La nouvelle de son retour suscita l’étonnement de tout le bureau : Elena Sorokina réintégrée, et à un rang supérieur ! Les rumeurs allèrent bon train.
— Pourquoi l’avoir réembauchée ? se demanda-t-on. Elle était femme de ménage, et voilà qu’elle devient gestionnaire !
Beaucoup connaissaient l’incendie de la maison, mais ignoraient que Samoïlov et sa fille vivaient chez Elena. Bientôt, on supposa qu’ils formaient un couple.
— Vous savez quoi ? J’en ai rien à faire, confia un matin Samoïlov à ses employés. On ne peut pas plaire à tout le monde.
Elena partageait son avis : après tout, cela ne concernait qu’eux trois.
Elle avait tendu la main à Samoïlov, et il lui rendit bien. Derrière son caractère irascible se cachait un homme éprouvé : perdre sa femme est un choc terrible.
Licenciant une femme de ménage correcte, Grigori Petrovitch s’en voulut longtemps. Il avait voulu la retrouver, peut-être l’aurait-il fait, mais leur rencontre fortuite en magasin hâta sa rédemption.
Le jour où lui et sa fille pénétrèrent dans l’appartement d’Elena, il remarqua sa propreté immaculée et l’harmonie du décor : mobilier simple mais élégant, camaïeu de bruns souligné de rideaux dorés. La cuisine étincelait telle une clinique. Sa fille Dacha se blottissait contre Elena, et il sut, en son for intérieur, qu’il lui manquait les mots pour exprimer sa gratitude.

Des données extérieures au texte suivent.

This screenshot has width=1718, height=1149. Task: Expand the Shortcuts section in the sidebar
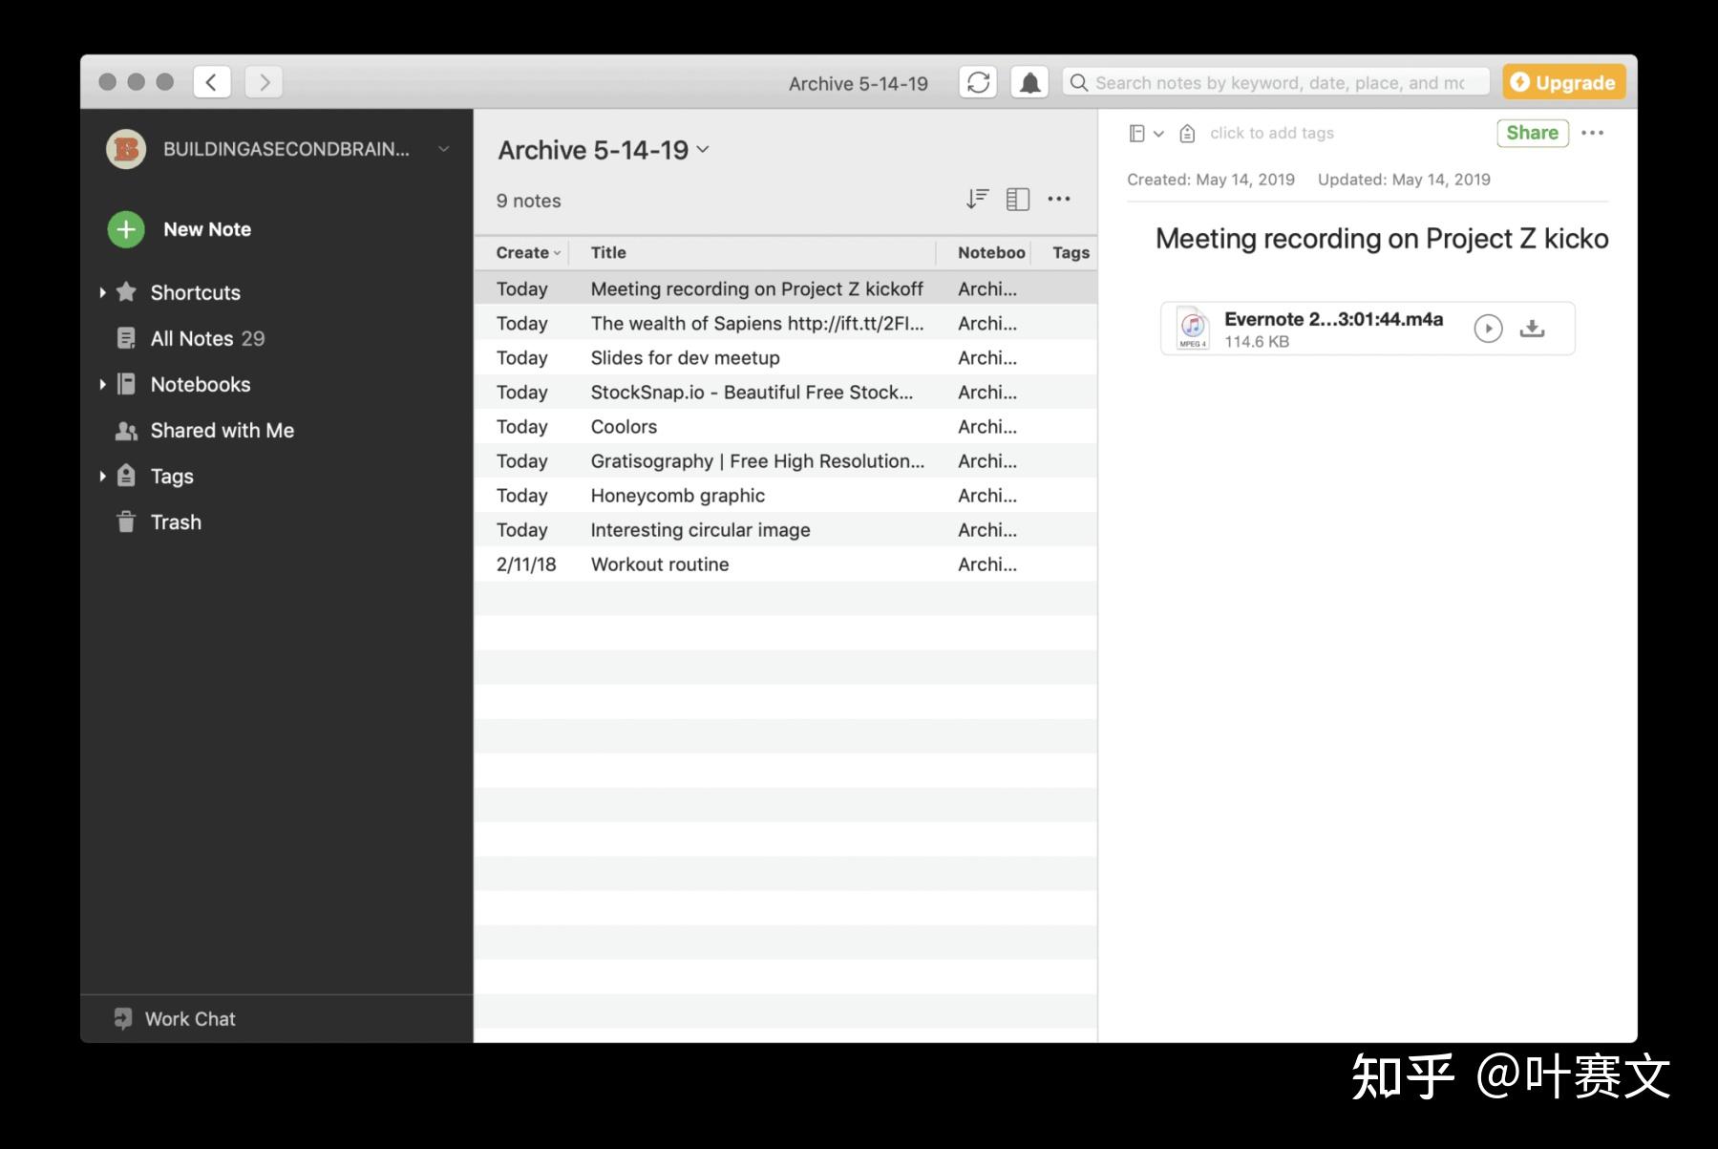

Le temps passa. Deux ans plus tard, c’était un grand jour : Dacha entrait en première primaire. Elena avait choisi une robe en maille bleu vif, mettant en valeur sa grossesse de cinq mois. Dans la poussette, le petit Artiom, un an, dormait paisiblement.
— Nous formons une merveilleuse famille ! s’exclama Dacha.
— Difficile de contredire, ajoutèrent en chœur les parents.
Au premier son de la cloche, Elena versa une larme : elle pensait à l’orphelinat, au chemin accompli. À présent, elle était aimée et heureuse, mère de deux enfants, bientôt trois : le bonheur à l’état pur.